EXTRACT TO READ:
▬▬▬▬▬▬▬▬▬▬

The times were barely improved from the previous version, maybe because of memory bandwith limitations.

diego@dataone:~/devel/ASM$ ./inv3 500
time dif is 0.523782 sec
total  = 1.94742
trace  = 3.69845
diego@dataone:~/devel/ASM$ ./inv3 500
time dif is 0.534893 sec
total  = 1.94742
trace  = 3.69845

To copy the lower part of ymm3 into its high part, we used the VINSERTI128 instruction, effectively quadrupling the factor value. From https://www.felixcloutier.com/x86/vinserti128:vinserti32x4:vinserti64x2:vinserti32x8:vinserti64x4 its behavior is:

TEMP[255:0] <-SRC1[255:0]
CASE (imm8[0]) OF
    0: TEMP[127:0]<-SRC2[127:0]
    1: TEMP[255:128]<-SRC2[127:0]
ESAC
DEST <-TEMP

In this reference this instruction is listed as AVX2 in the col "CPUID Feature Flag". That the "AVX2" extension is present in our test cpu can be seen with the /proc/cpuinfo file:

processor	: 0
vendor_id	: AuthenticAMD
cpu family	: 21
model		: 101
model name	: AMD A8-9600 RADEON R7, 10 COMPUTE CORES 4C+6G
...

▬▬▬▬▬▬▬▬▬▬

(Stored data entries)
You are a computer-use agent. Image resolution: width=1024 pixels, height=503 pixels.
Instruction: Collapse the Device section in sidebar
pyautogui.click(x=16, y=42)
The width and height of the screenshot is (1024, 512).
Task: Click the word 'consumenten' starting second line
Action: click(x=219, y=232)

▬▬▬▬▬▬▬▬▬▬

Continue the AVX2 assembly notes from where they end.

flags		: fpu vme de pse tsc msr pae mce cx8 apic sep mtrr pge mca cmov
pat pse36 clflush mmx fxsr sse sse2 ht syscall nx mmxext fxsr_opt pdpe1gb rdtscp
 lm constant_tsc rep_good acc_power nopl nonstop_tsc cpuid extd_apicid aperfmper
f pni pclmulqdq monitor ssse3 fma cx16 sse4_1 sse4_2 movbe popcnt aes xsave avx
f16c lahf_lm cmp_legacy svm extapic cr8_legacy abm sse4a misalignsse 3dnowprefet
ch osvw ibs xop skinit wdt lwp fma4 tce nodeid_msr tbm topoext perfctr_core perf
ctr_nb bpext ptsc mwaitx cpb hw_pstate ssbd ibpb vmmcall fsgsbase bmi1 avx2 smep
 bmi2 xsaveopt arat npt lbrv svm_lock nrip_save tsc_scale vmcb_clean flushbyasid
 decodeassists pausefilter pfthreshold avic vgif overflow_recov

It is interesting to note that this program crashed in another equipment which doesn’t have such extension:

$ ./inv3 500
Too big to show
Too big to show
Illegal instruction (core dumped)
$ more /proc/cpuinfo
processor	: 0
vendor_id	: GenuineIntel
cpu family	: 6
model		: 42
model name	: Intel(R) Core(TM) i3-2120 CPU @ 3.30GHz
...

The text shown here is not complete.